Enchevêtrements de thèmes

Zone de terreur traite du thème fantastique du double (et/ou du fantôme) ; Le sourire de Vénus, flirte avec celui de l’œuvre d’art qui prend vit, en l’occurrence une statue qui n’est pas sans nous rappeler La Vénus d’Ille de Mérimée, sauf qu’ici il s’agit d’une sculpture sonique, faite de matériaux qui émettent une musique. Trois, deux, un, zéro ! relate le pouvoir magique que découvre un employé de compagnie d’assurance de voir se réaliser ses désirs de morts les plus secrets s’il les note dans son journal intime. L’homme saturé, nous convie à suivre comment un homme, licencié et fatigué de son environnement proche, aussi bien familial que géographique, parvient progressivement à s’extraire du monde réel par la pensée, à annihiler objets et personnes en une masse informe de couleurs où il peut à sa guise planer jusqu’à littéralement se perdre.

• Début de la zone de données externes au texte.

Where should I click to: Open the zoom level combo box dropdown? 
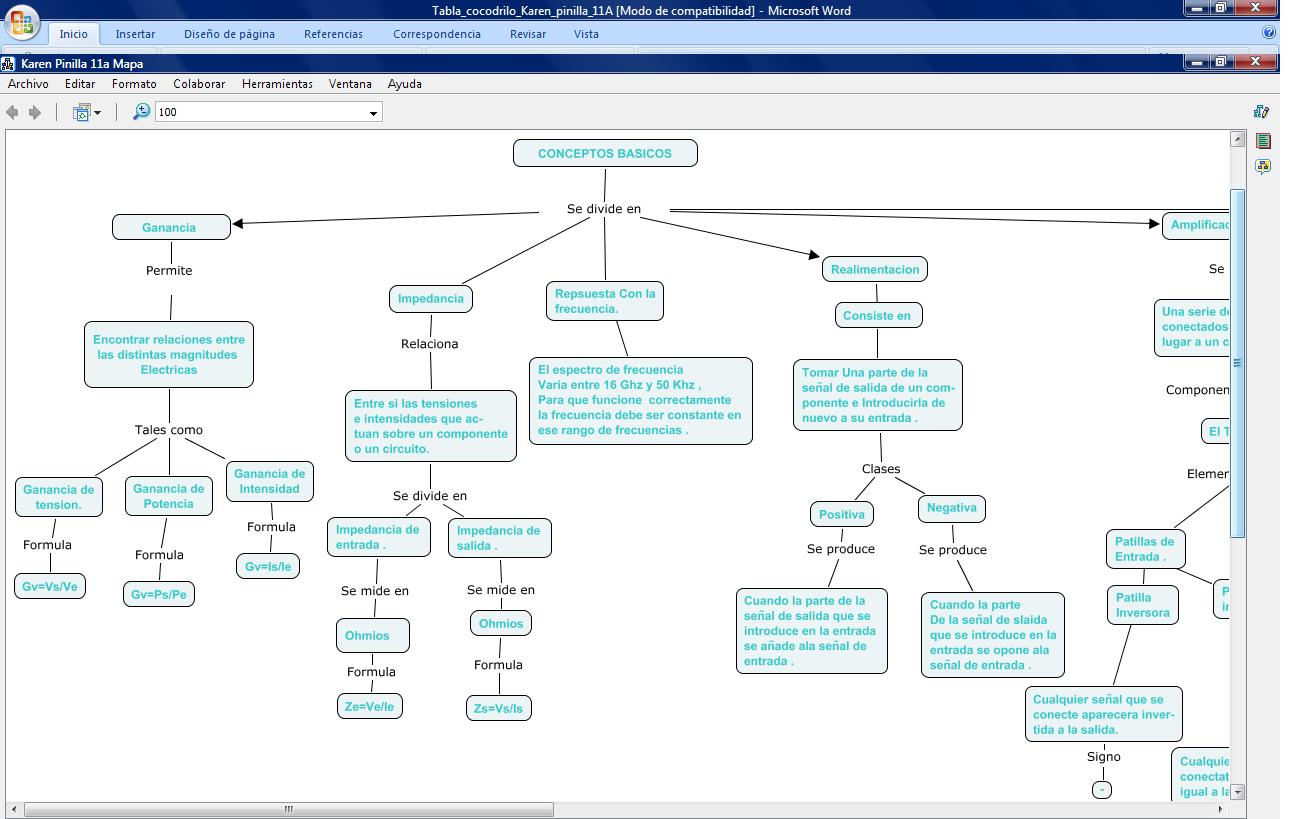click(x=374, y=111)

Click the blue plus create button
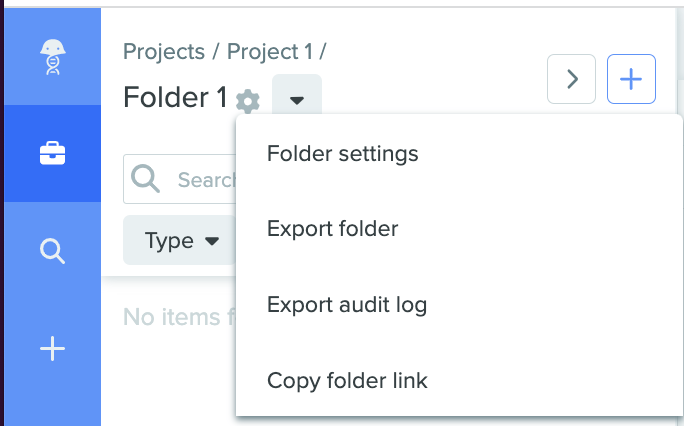coord(631,79)
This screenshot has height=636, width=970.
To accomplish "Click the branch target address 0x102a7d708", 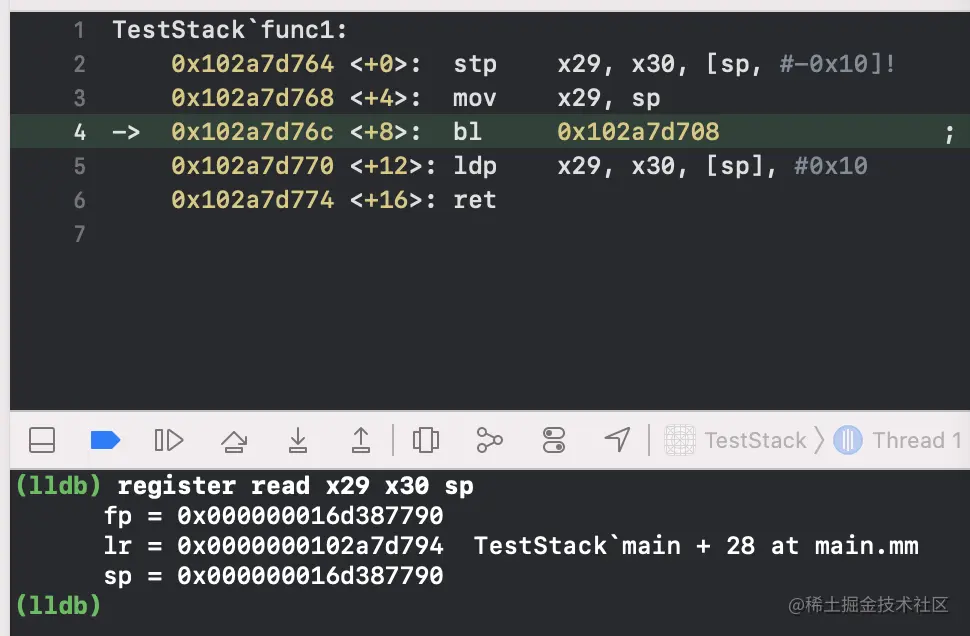I will pyautogui.click(x=638, y=132).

D’autres offrent des moments d’anticipation pure ; La ville concentrationnaire, où quelqu’un cherche à savoir s’il existe quelque chose au-delà de l’immense Ville où il habite et où l’espace libre n’existe plus ; Fin fond, où la Terre est quasi asséchée (l’océan Atlantique est devenu un simple lac) ; la nouvelle Le débruiteur, elle, imagine un appareil capable de débarrasser les résidus laissés par les bruits et les sons (pollution sonore due au développement urbain) ; et Numéro 5, les Etoiles une machine (appelée verséthiseur) qu’on programme pour écrire de la poésie.

Et des monuments de SF

Certaines, cependant, sont de la pure SF ! Les terrains d’attente aborde les autres formes de vie dans l’univers, Un assassin très comme il faut le voyage dans le temps. Quand tous ses univers se mélangent, il apparaît bien illusoire inutile de vouloir tenter de cataloguer ces nouvelles ! Plutôt donc que de les cataloguer, il est davantage enrichissant de plonger dedans pour découvrir que, par-dessus tout, Ballard donne corps à ses angoisses, phantasmes ; que l’ensemble est traversé par des thèmes récurrents, la folie, l’enfermement, l’obsession du temps, par des figures, telles celle du psychiatre, du médecin, ou du scientifique d’un côté et de l’autre celle du schizophrène ou du paranoïaque ; que toute avancée scientifique, médicale ou autre, pose la question du progrès et/ou de l’amélioration des conditions de vie humaine.